■ EXERCISE DETAILS ■
Each entry needs to be retyped exactly.

■ DATASET RECORDS ■
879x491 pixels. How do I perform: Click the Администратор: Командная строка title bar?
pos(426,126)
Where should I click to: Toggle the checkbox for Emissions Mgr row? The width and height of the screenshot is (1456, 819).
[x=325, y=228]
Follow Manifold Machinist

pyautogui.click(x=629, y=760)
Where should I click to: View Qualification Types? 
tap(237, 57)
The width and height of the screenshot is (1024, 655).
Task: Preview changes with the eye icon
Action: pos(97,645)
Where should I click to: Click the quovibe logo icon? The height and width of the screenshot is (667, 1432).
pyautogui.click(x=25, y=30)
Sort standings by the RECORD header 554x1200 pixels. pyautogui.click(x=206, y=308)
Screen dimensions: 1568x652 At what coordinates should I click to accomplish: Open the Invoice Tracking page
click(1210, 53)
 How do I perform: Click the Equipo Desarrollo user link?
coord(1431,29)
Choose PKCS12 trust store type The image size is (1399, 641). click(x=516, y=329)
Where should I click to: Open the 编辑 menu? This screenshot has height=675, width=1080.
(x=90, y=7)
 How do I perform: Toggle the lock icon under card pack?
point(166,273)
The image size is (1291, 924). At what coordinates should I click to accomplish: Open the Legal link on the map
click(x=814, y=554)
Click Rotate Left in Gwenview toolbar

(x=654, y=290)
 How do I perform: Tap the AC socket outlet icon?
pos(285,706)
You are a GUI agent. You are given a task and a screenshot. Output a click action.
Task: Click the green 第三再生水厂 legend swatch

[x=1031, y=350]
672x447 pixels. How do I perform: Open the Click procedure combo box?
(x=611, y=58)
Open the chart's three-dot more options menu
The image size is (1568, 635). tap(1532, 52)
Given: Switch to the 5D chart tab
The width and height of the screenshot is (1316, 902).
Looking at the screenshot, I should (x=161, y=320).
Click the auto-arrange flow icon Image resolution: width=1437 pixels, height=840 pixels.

■ OUTPUT BELOW ■
879x491 pixels. How do I perform: Click the Администратор: Командная строка title bar?
pos(426,126)
Where should I click to: Toggle the checkbox for Emissions Mgr row? The width and height of the screenshot is (1456, 819).
[x=325, y=228]
Follow Manifold Machinist

pyautogui.click(x=629, y=760)
Where should I click to: View Qualification Types? 
tap(237, 57)
The width and height of the screenshot is (1024, 655).
Task: Preview changes with the eye icon
Action: pos(97,645)
Where should I click to: Click the quovibe logo icon? The height and width of the screenshot is (667, 1432).
pyautogui.click(x=25, y=30)
Sort standings by the RECORD header 554x1200 pixels. pyautogui.click(x=206, y=308)
Screen dimensions: 1568x652 At what coordinates should I click to accomplish: Open the Invoice Tracking page
click(1210, 53)
 How do I perform: Click the Equipo Desarrollo user link?
coord(1431,29)
Choose PKCS12 trust store type The image size is (1399, 641). click(x=516, y=329)
Where should I click to: Open the 编辑 menu? This screenshot has height=675, width=1080.
(x=90, y=7)
 How do I perform: Toggle the lock icon under card pack?
point(166,273)
The image size is (1291, 924). At what coordinates should I click to accomplish: Open the Legal link on the map
click(x=814, y=554)
Click Rotate Left in Gwenview toolbar

(x=654, y=290)
 How do I perform: Tap the AC socket outlet icon?
pos(285,706)
You are a GUI agent. You are given a task and a screenshot. Output a click action.
Task: Click the green 第三再生水厂 legend swatch

[x=1031, y=350]
672x447 pixels. How do I perform: Open the Click procedure combo box?
(x=611, y=58)
Open the chart's three-dot more options menu
The image size is (1568, 635). tap(1532, 52)
Given: Switch to the 5D chart tab
The width and height of the screenshot is (1316, 902).
Looking at the screenshot, I should (x=161, y=320).
Click the auto-arrange flow icon Image resolution: width=1437 pixels, height=840 pixels.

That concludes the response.